**DATA SECTION:**
□ □ □ □ □
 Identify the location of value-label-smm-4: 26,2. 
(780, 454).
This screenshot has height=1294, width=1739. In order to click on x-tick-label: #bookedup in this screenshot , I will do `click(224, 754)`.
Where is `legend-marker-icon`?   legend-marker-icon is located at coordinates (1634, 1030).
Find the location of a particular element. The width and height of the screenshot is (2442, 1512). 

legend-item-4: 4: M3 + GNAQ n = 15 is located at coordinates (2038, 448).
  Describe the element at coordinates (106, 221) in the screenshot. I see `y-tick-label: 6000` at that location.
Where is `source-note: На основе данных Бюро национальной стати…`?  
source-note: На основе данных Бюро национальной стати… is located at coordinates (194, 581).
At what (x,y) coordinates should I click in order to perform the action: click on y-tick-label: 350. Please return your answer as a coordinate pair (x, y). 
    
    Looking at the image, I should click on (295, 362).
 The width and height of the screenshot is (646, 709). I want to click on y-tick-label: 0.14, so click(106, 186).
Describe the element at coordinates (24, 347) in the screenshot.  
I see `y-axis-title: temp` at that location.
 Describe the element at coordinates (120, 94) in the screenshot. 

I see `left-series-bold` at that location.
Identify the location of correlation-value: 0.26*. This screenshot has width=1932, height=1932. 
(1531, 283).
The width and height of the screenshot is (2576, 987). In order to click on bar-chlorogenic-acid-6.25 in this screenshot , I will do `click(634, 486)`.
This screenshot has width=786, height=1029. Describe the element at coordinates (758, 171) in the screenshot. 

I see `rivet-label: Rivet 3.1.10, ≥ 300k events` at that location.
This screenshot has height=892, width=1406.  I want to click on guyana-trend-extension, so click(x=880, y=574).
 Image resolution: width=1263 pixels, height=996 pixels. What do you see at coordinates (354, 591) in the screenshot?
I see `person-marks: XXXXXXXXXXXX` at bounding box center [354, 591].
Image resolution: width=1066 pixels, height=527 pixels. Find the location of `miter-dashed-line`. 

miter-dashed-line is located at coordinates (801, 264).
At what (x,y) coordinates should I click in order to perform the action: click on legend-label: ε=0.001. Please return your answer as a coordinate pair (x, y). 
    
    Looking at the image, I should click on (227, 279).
□ □ □ □ □
**TASK TO COMPLETE:** Switch "Identify the location of" to "Locate" everywhere in the entries above, and give all the entries again with nothing else changed.

**SOLUTION TO THIS PROBLEM:**
 Locate value-label-smm-4: 26,2. 
(780, 454).
This screenshot has height=1294, width=1739. In order to click on x-tick-label: #bookedup in this screenshot , I will do `click(224, 754)`.
Where is `legend-marker-icon`?   legend-marker-icon is located at coordinates (1634, 1030).
Find the location of a particular element. The width and height of the screenshot is (2442, 1512). 

legend-item-4: 4: M3 + GNAQ n = 15 is located at coordinates (2038, 448).
  Describe the element at coordinates (106, 221) in the screenshot. I see `y-tick-label: 6000` at that location.
Where is `source-note: На основе данных Бюро национальной стати…`?  
source-note: На основе данных Бюро национальной стати… is located at coordinates (194, 581).
At what (x,y) coordinates should I click in order to perform the action: click on y-tick-label: 350. Please return your answer as a coordinate pair (x, y). 
    
    Looking at the image, I should click on (295, 362).
 The width and height of the screenshot is (646, 709). I want to click on y-tick-label: 0.14, so click(106, 186).
Describe the element at coordinates (24, 347) in the screenshot.  
I see `y-axis-title: temp` at that location.
 Describe the element at coordinates (120, 94) in the screenshot. 

I see `left-series-bold` at that location.
Locate correlation-value: 0.26*. This screenshot has width=1932, height=1932. 
(1531, 283).
The width and height of the screenshot is (2576, 987). In order to click on bar-chlorogenic-acid-6.25 in this screenshot , I will do `click(634, 486)`.
This screenshot has width=786, height=1029. Describe the element at coordinates (758, 171) in the screenshot. 

I see `rivet-label: Rivet 3.1.10, ≥ 300k events` at that location.
This screenshot has height=892, width=1406.  I want to click on guyana-trend-extension, so click(x=880, y=574).
 Image resolution: width=1263 pixels, height=996 pixels. What do you see at coordinates (354, 591) in the screenshot?
I see `person-marks: XXXXXXXXXXXX` at bounding box center [354, 591].
Image resolution: width=1066 pixels, height=527 pixels. Find the location of `miter-dashed-line`. 

miter-dashed-line is located at coordinates (801, 264).
At what (x,y) coordinates should I click in order to perform the action: click on legend-label: ε=0.001. Please return your answer as a coordinate pair (x, y). 
    
    Looking at the image, I should click on (227, 279).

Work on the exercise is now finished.